**CONSIGNE:** Citez mot pour mot le passage du texte sur l'Exit Tax qui va de « 2.- Toutefois, à » à « mobilières (régime spécial). », bornes incluses.

**TEXTE FOURNI:**
####################
1.- Après plusieurs mois de débats, la France, s'inspirant des modèles allemand et britannique, a remis au goût du jour l'Exit Tax. En effet, l'article 48 de la loi de finance rectificative pour 2011, promulguée le 29 juillet dernier a instauré une nouvelle version de cette taxe qui a été intégrée dans le nouvel article 167 du Code général des Impôts (« CGI »). Cet article prévoit l'imposition des plus-values latentes sur les droits sociaux et valeurs mobilières détenues par les contribuables résidant en France qui transfèrent leur domicile fiscal hors de France (mais ce transfert est réputé intervenir le jour précédant celui à compter duquel ce contribuable cesse d'être soumis en France à une obligation fiscale sur l'ensemble de ces revenus).
La taxe d'un taux de 19% est due sur la plus-value latente constatée au moment du transfert hors de France du domicile fiscal du contribuable. Il s'agit donc d'une « Taxe à la sortie » qui a pour effet immédiat de priver les exilés du bénéfice fiscal de leur expatriation.
Par conséquent, les contribuables domiciliés en France pendant au moins six des dix dernières années précédant le transfert hors de France de leur domicile fiscal, qui ont quitté le territoire français depuis le 3 mars 2011 et qui détiennent 1% du capital d'une société soumise à l'impôt (contre 25% de l'ancien dispositif) ou une participation d'une valeur supérieure à 1,3 millions d'euros seront imposables sur les plus-values latentes au moment du transfert de leur domicile hors de France et pendants les 8 années suivant ce départ en cas de vente, annulation, rachat et donation desdits titres.
2.- Toutefois, à la différence de l'ancien article 167bis du CGI, la taxe n'est pas due au moment du transfert de résidence dans un pays de l'Union Européenne (UE), de l'Espace Economique Européen (EEE) ou encore dans un Etat ayant conclu avec la France une convention d'assistance mutuelle en matière de recouvrement, mais uniquement lors de la cession de ces valeurs mobilières (régime spécial).
####################
**DONNÉES RECUEILLIES:**
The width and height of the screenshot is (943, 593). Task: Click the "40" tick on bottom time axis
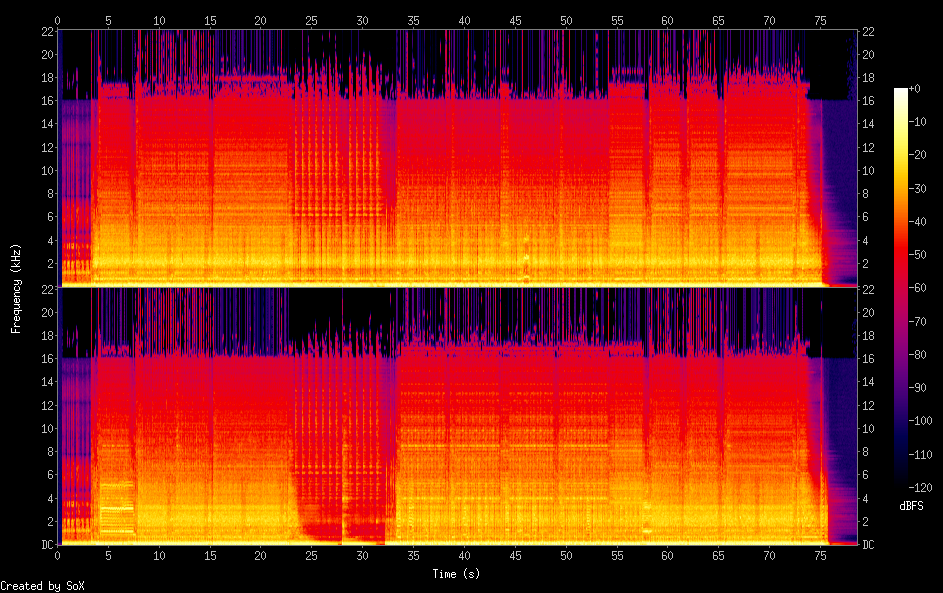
####################
**RÉSULTAT:**
2.- Toutefois, à la différence de l'ancien article 167bis du CGI, la taxe n'est pas due au moment du transfert de résidence dans un pays de l'Union Européenne (UE), de l'Espace Economique Européen (EEE) ou encore dans un Etat ayant conclu avec la France une convention d'assistance mutuelle en matière de recouvrement, mais uniquement lors de la cession de ces valeurs mobilières (régime spécial).